While The Mummy franchise dates all the way back to the 1930s, modern audiences are probably best familiar with its 1999 iteration starring Brendan Fraser and Rachel Weisz - a fun, campy action adventure that went for more of an Indiana Jones-vibe than traditional horror. The 2017 reboot takes a few cues from that version, but misses the most important ingredient - the fun.

Nick Morton (Tom Cruise) and Chris Vail (Jake Johnson) are opportunistic soldiers that unearth an ancient Egyptian tomb hidden in Iraq. They, along with archaelogist Jennifer Halsey (Annabelle Wallis) take the sarcorphagus of the ruthless Princess Ahmanet (Sofia Boutella), inadvartenedly unleashing her evil upon the world. 

The Mummy was meant to be the first in Universal's planned Dark Universe - a shared continuity for classic horror icons such as Frankenstein, Jekyll and Hyde, and more. 2014's Dracula Untold was originally meant to kickstart the Dark Universe, but it was torn apart by critics and failed to really excite audiences. By the looks of it, history is repeating itself with The Mummy

Like other misguided attempts at launching a cinematic universe (looking at you, The Amazing Spider-Man series), The Mummy is way more interested in setting up sequels and future franchise fare that it is in its own story. Doctor Henry Jekyll (Russel Crowe) is part of a secret society that takes on supernatural threats and much of the movie's second half is spent listening to dull exposition about things that will don't really have a payoff. 

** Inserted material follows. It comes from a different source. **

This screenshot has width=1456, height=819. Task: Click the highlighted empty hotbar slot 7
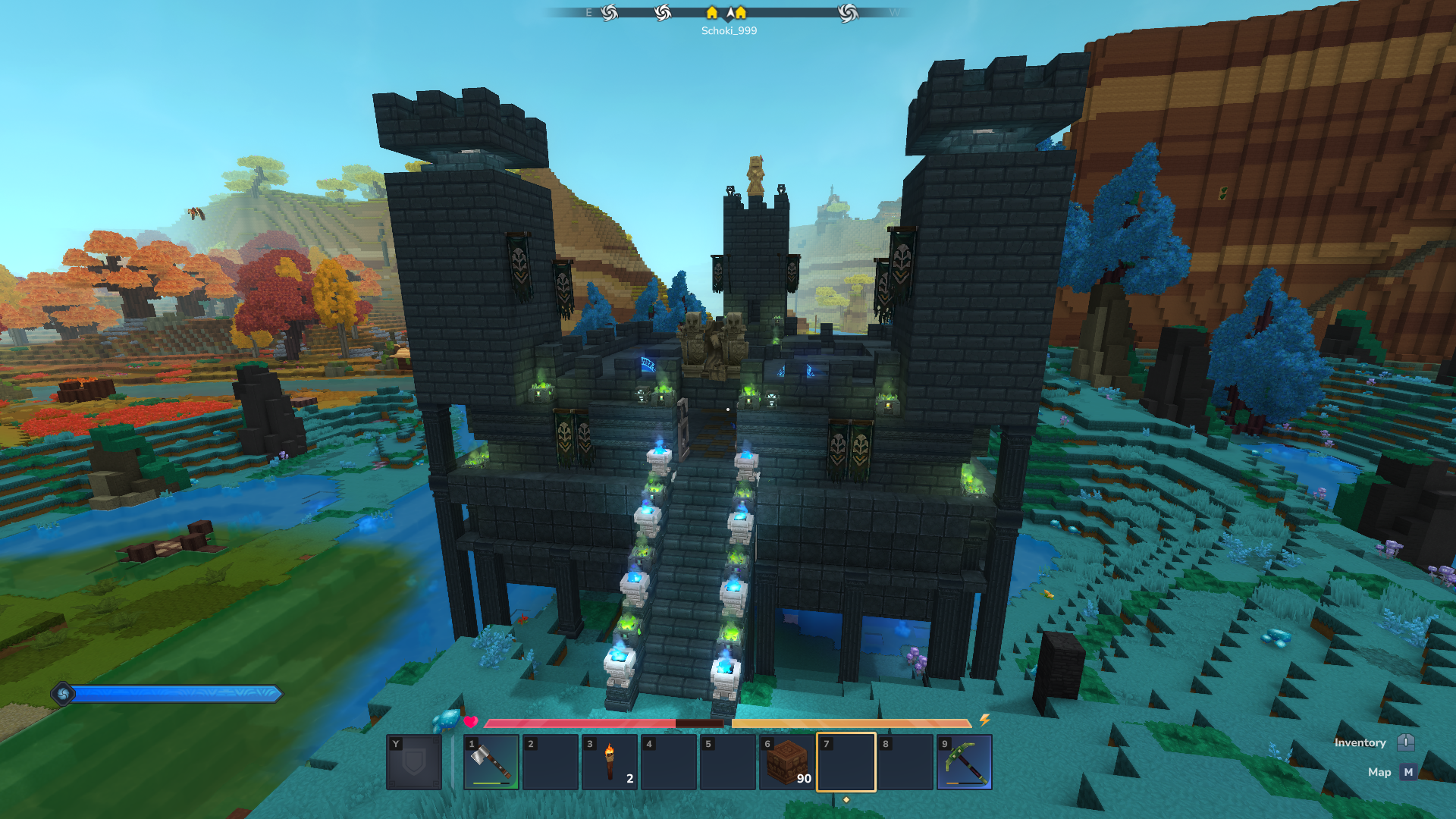(846, 762)
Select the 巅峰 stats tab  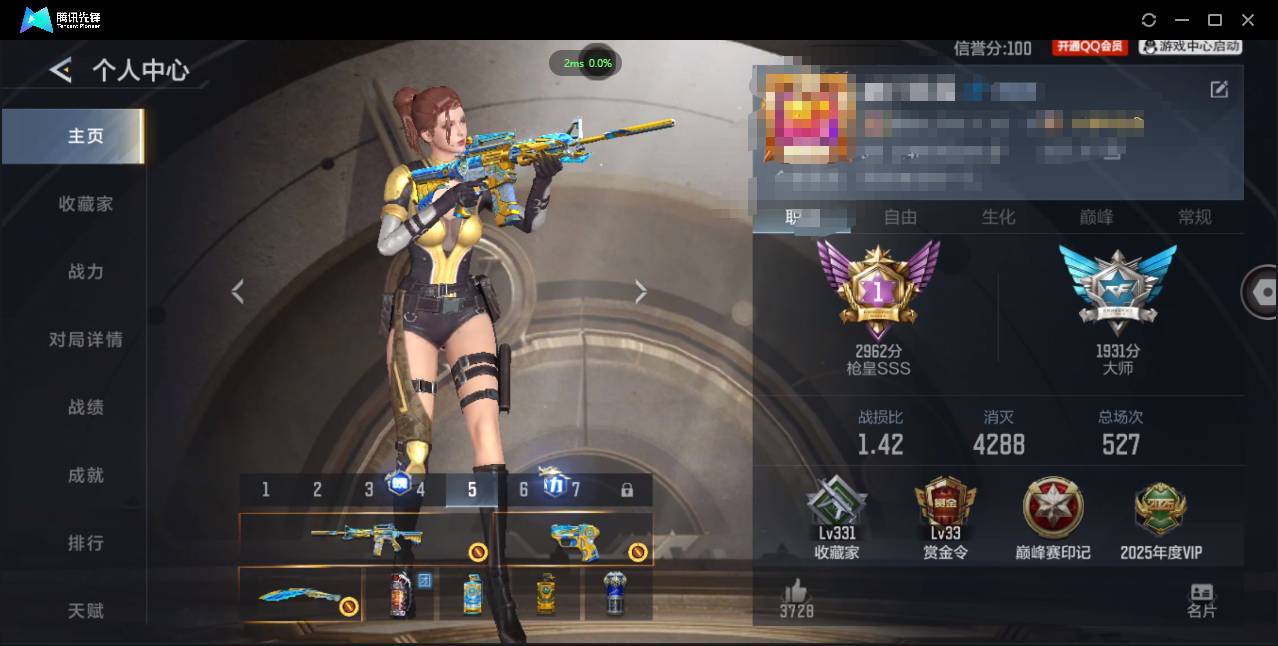[x=1096, y=217]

The characters are all fairly one-dimensional and atrociously written. There's basically zero chemistry between Cruise and Wallis, Johnson's loud, obnoxious and unfunny sidekick character dies and then comes back as a loud obnoxious and unfunny zombie/hallucination and Russel Crowe spouts out exposition. That's about it. 

Cruise appears half-wake except when there are stunts to be done. Said stunts might have been impressive if there was any real sense of weight or impact to them. Nick Morton is basically a immortal ragdoll and watching him get flung all over the place accompanied by crunch sound effects is the closest the movie comes to entertaining. He never seems to get bruised, or even winded!

Boutella was the right pick to give a female incarnation of the iconic Mummy a shot, but this reboot gives her little to work with except a cool design. Her ability to screw with Nick's head leads to at least one sort-of neat moment, but she is otherwise neither particularly entertaining or menacing as a villain. 

The Mummy's pacing is awkward and disjointed. It feels less like a cohesive story and more like a series of plot points, set pieces and thinly written characters haphazardly thrown together. The first half is all forward momentum before the whole thing comes to a screeching halt to let Dr. Jekyll drop an exposition dump.

Visually, the movie is dark, in a very unappealing and unemorable kind of way. It shows you things that aren't that interesting to look at in rooms too dark to really see them properly. The special effects are passable - they don't take you out of the movie, but they're not really a reason to go in. The plane sequence is easily the highlight of the film (which is why it was so prominently featured in all of the trailers), but it's nowhere near engrossing enough to warrant watching the rest of this mess.

As a story that's meant to set the stage for the upcoming Dark Universe, The Mummy is a colossal failure and on its own terms, it's a dull, uninspired summer blockbuster that's best left forgotten.